More on Chamber’s 2016 legislative priorities
Part 2 of a 4 part series
The Chamber’s 2016 Legislative Agenda has been approved unanimously by the Board of Directors and shared with local legislators.
“There’s some ‘unfinished business’ we would like lawmakers to take care of when the General Assemblyconvenes in Raleigh for the Short Session Monday, April 25,” said Mary Carlyle Brown, Chair of the Chamber’s Public & Government Affairs Committee.
“There has been some movement in the Chamber’s top-tier of priorities,” she said, “and we are strongly advocating the elimination of the Economic Development Tier System in this legislative session.
“The Board approved moving this issue up to become a high priority in our 2016 Legislative Agenda,” Brown said.
“We are optimistic this can be accomplished, now that a special legislative committee has come to the same conclusion we have – that the system has been fundamentally flawed.”
As background, the General Assembly Program Evaluation Division reported December 14, 2015, to the Joint Legislative Program Evaluation Oversight Committee that the tier system was not working to assist communities that are truly economically distressed.
The report recommends discontinuing the state tier system and to establish a legislative commission to re-examine the state’s strategy for identifying and assisting chronically distressed communities.
“The Chamber encourages Senator Norman Sanderson and Representative Pat McElraft to sponsor legislation to eliminate the tier system as soon as possible,” Brown said.
Education funding completes the top-tier of the Chamber’s 2016 Legislative Agenda.
Support for North Carolina’s Community Colleges
The Chamber Board is pleased that the Connect NC Public Improvement Bond referendum was approvedby North Carolina voters in the March 15 Primary Election. From the $2 billion bond package, the North Carolina Community College System will receive $350 million.
Each of the 58 colleges in the system gets a piece of the pie, and as previously reported, Carteret Community College is scheduled to receive about $2.67 million to apply toward construction of a new hospitality and culinary arts facility on campus.
“North Carolina’s Community Colleges form the backbone of workforce development in the state by aligning instruction with workforce needs, and providing students with affordable educational opportunities,” said Mary Carlyle Brown, who heads the Chamber’s Public & Government Affairs Committee.

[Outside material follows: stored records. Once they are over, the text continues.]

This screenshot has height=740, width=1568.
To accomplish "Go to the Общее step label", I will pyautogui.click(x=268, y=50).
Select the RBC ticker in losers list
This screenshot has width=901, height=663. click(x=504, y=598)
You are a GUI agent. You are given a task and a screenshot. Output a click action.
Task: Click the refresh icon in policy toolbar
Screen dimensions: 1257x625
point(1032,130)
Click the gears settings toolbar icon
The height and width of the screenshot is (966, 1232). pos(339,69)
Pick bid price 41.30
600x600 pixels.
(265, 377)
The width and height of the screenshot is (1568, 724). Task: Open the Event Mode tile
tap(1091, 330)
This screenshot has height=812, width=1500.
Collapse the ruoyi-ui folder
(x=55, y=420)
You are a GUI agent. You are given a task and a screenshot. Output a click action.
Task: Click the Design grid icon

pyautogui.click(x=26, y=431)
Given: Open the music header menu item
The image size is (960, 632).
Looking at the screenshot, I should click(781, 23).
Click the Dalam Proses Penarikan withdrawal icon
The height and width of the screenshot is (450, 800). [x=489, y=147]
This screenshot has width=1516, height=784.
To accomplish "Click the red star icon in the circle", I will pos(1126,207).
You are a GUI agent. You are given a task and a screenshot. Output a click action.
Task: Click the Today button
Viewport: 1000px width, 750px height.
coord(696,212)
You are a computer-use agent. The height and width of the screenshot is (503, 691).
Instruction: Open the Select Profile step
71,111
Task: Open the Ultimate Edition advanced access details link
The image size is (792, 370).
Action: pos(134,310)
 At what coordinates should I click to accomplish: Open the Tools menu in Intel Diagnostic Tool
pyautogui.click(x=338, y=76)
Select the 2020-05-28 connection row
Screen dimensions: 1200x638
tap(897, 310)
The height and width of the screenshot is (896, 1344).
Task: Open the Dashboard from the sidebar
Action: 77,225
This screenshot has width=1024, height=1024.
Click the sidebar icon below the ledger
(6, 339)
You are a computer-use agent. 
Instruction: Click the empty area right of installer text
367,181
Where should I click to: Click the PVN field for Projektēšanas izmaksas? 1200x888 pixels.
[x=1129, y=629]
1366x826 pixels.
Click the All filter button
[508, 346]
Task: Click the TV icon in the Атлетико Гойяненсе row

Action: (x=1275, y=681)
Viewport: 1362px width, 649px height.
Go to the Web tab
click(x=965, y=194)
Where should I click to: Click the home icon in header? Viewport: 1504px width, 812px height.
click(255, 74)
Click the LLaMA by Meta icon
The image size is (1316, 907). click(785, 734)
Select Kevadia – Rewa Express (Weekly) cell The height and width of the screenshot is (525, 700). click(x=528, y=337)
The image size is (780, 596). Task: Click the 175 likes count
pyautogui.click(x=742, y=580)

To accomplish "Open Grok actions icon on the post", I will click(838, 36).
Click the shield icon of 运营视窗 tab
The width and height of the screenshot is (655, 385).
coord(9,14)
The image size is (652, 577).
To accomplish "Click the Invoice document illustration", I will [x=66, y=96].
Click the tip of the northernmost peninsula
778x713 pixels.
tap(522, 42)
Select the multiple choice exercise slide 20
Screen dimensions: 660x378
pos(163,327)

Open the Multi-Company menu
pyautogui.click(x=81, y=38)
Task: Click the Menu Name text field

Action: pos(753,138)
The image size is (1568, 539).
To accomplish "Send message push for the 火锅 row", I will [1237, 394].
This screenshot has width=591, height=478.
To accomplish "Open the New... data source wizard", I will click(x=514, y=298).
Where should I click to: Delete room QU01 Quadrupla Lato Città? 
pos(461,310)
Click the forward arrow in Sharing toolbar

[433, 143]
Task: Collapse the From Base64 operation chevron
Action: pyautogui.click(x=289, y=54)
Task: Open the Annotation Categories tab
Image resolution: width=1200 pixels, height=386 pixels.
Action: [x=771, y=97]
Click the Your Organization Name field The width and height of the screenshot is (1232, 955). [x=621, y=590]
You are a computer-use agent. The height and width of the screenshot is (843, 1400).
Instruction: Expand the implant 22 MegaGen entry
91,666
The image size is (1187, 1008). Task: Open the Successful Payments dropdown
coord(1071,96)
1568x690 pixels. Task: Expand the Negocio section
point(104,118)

“The Chamber believes the need to invest in the North Carolina’s Community Colleges has never been greater than it is in 2016. Over the past few years, funding for core operations of our Community Colleges has been stretched to the point that faculty pay now ranks 15 out of 16 states in the southeast region, trailing regional averages by 15 percent.
“In short, North Carolina Community Colleges cannot be the best when average faculty salaries are near the worst,” Brown said.
“The bond money is for infrastructure improvements. The General Assembly needs to step up and invest in faculty and staff salaries.
“Additionally, the state needs to provide the financial support necessary for information technology improvements and the acquisition of updated technical equipment to support science, math, engineering and technology courses, including the health sciences, which are so important to Carteret County.”
Adequate Funding for Pre-K-Grade 12 Public Education
The Chamber supports the Carteret County Public School System where “students learn, grow and become.”
Brown said: “We admire the local school system for its high performance based on statewide standards. Certainly, it is the premier school district in eastern North Carolina. Efforts to graduate all students to be productive citizens are commendable, as the Carteret County Schools have dramatically improved graduation rates in recent years.”
“However, continued success is predicated on reasonable levels of funding from the state. We oppose unfunded mandates that would shift more of the financial burden for school funding and bus transportation to the counties.
“First and foremost, all public school employees need to be fairly compensated. Without a fair and competitive salary schedule, Carteret County will be unable to attract or retain quality staff members, like those who have tirelessly and with great dedication developed an outstanding county public school system.
“Great schools attract quality businesses as well as high-performing professionals and employees. Great schools provide vital infrastructure for outstanding communities. Therefore, the Chamber supports a compensation system that is competitive with other states and rewards employees who are outstanding performers.
“We support restoring Education Lottery funding to the statutorily required level of 40 percent of net proceeds to be used for school construction,” Brown said.